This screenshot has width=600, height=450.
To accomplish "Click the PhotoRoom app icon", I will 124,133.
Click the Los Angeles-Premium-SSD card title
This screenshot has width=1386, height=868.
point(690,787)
# # #
- [What you should do]: Repeating the listing in full, word for word, is the required output.

- [Exercise result]:
This screenshot has width=600, height=450.
To accomplish "Click the PhotoRoom app icon", I will 124,133.
Click the Los Angeles-Premium-SSD card title
This screenshot has width=1386, height=868.
point(690,787)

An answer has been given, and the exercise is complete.